D’altro avviso il Partito Democratico, parte integrante del governo “giallo-rosso”, che già nei giorni scorsi ha evidenziato la possibiltà di chiudere temporaneamente le scuole se utile a combattere il coronavirus. “Il sistema sanitario nazionale è sotto stress – afferma Lucia Ciampi, deputata Pd in Commissione Cultura di Montecitorio – e l’apertura degli istituti sta oggettivamente aggravando una situazione difficile“. Secondo Ciampi una possibile chiusura temporanea delle attività in presenza, programmata e temporanea “non deve essere vista come una sconfitta ma come il contributo responsabile che il mondo dell’Istruzione potrebbe dare ad un sistema sociale, economico e produttivo già provato da restrizioni e limiti”.

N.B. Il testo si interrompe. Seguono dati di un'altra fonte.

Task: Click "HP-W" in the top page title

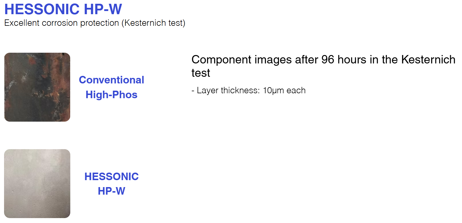Action: coord(103,9)
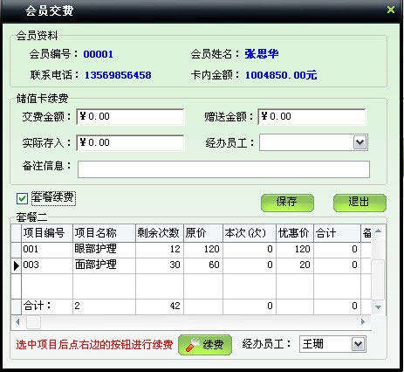Uncheck the 套餐续费 checkbox
This screenshot has width=404, height=372.
[22, 199]
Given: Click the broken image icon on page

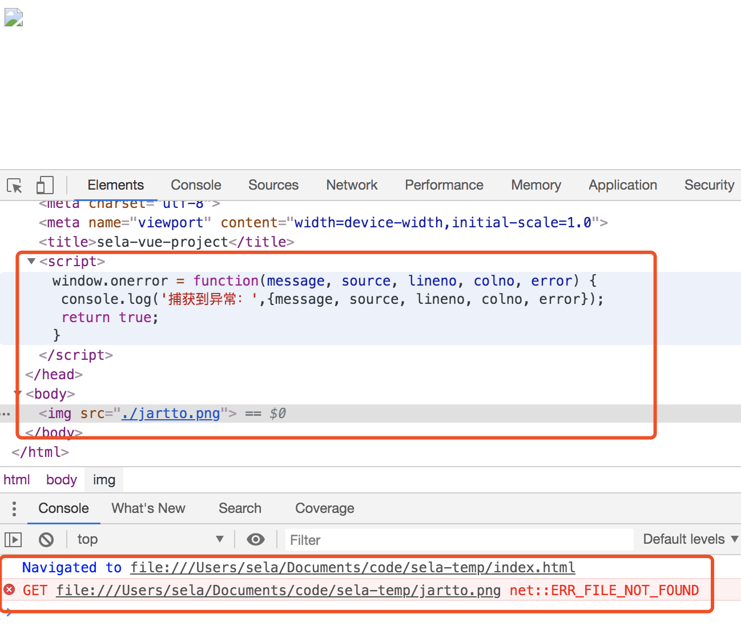Looking at the screenshot, I should [14, 18].
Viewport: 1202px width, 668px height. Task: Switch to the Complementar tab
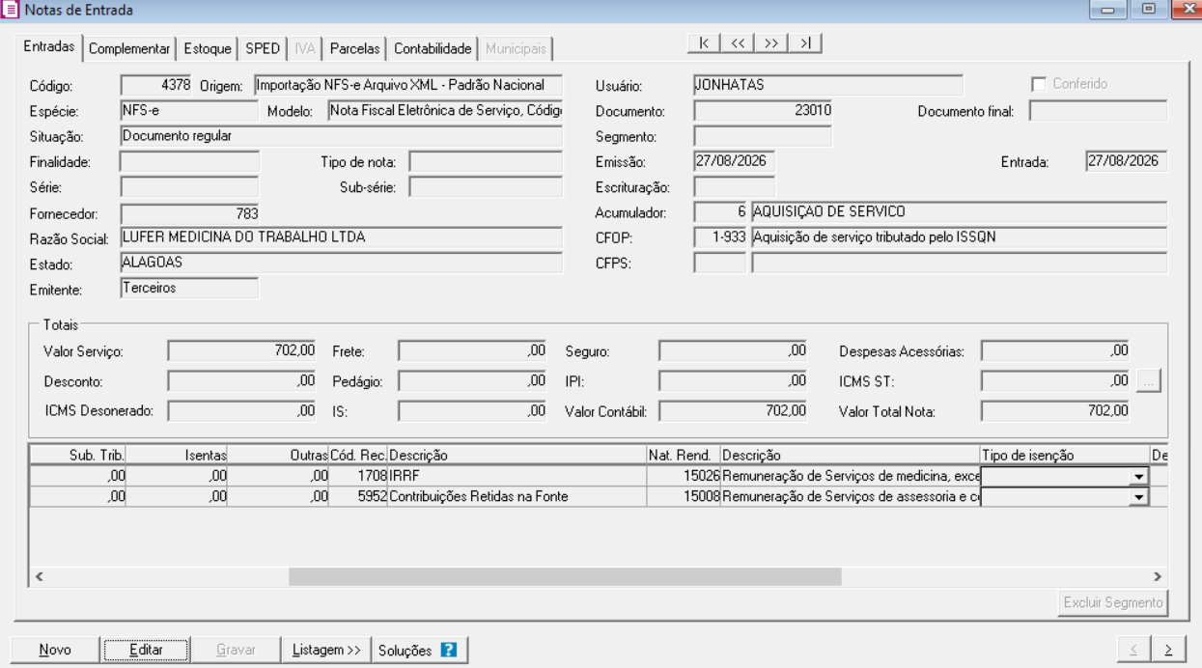(129, 48)
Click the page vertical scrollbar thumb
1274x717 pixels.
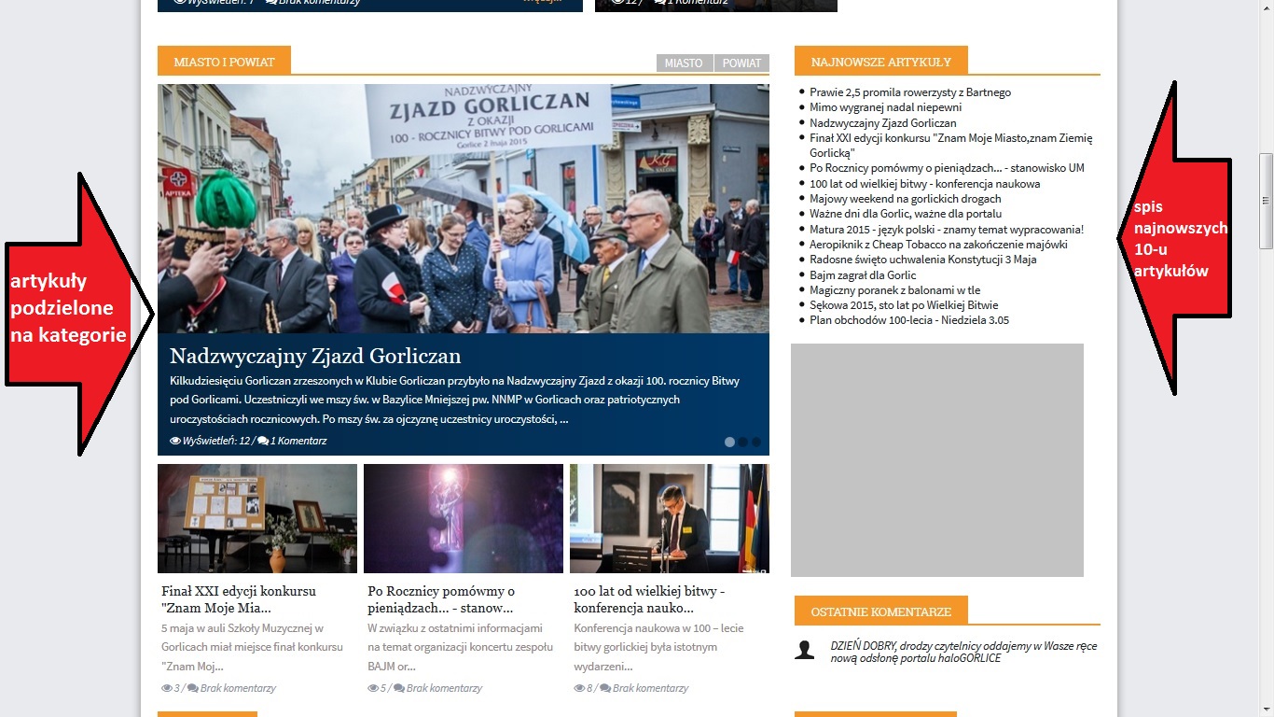(x=1266, y=201)
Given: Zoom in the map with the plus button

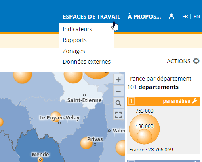Looking at the screenshot, I should coord(118,80).
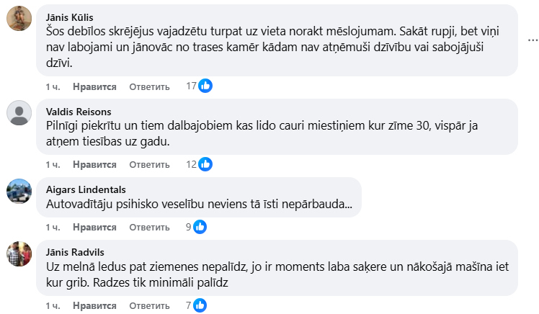Screen dimensions: 539x314
Task: Reply to Jānis Radvils with Ответить
Action: (149, 305)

Tra i sindacati, l’Anief è netto: “ripartire a gennaio”. Meglio chiudere per ripartire in più sicurezza a inizio del nuovo anno. “Oggi si realizzano dieci volte il numero di tamponi rispetto a pochi mesi fa, siamo più preparati, conosciamo meglio il virus ma proprio per questo dobbiamo chiudere, purtroppo, e con dispiacere, anche le scuole“, ha dichiarato il presidente nazionale Marcello Pacifico, che sottolinea: “Se dobbiamo chiudere, nonostante i protocolli di sicurezza sottoscritti, lo si faccia senza troppi indugi, abbandonando la ripartizione dei territori italiani in colori. Così da ripartire con l’inizio del 2021, sperando che la curva dei contagi sia finalmente scesa”.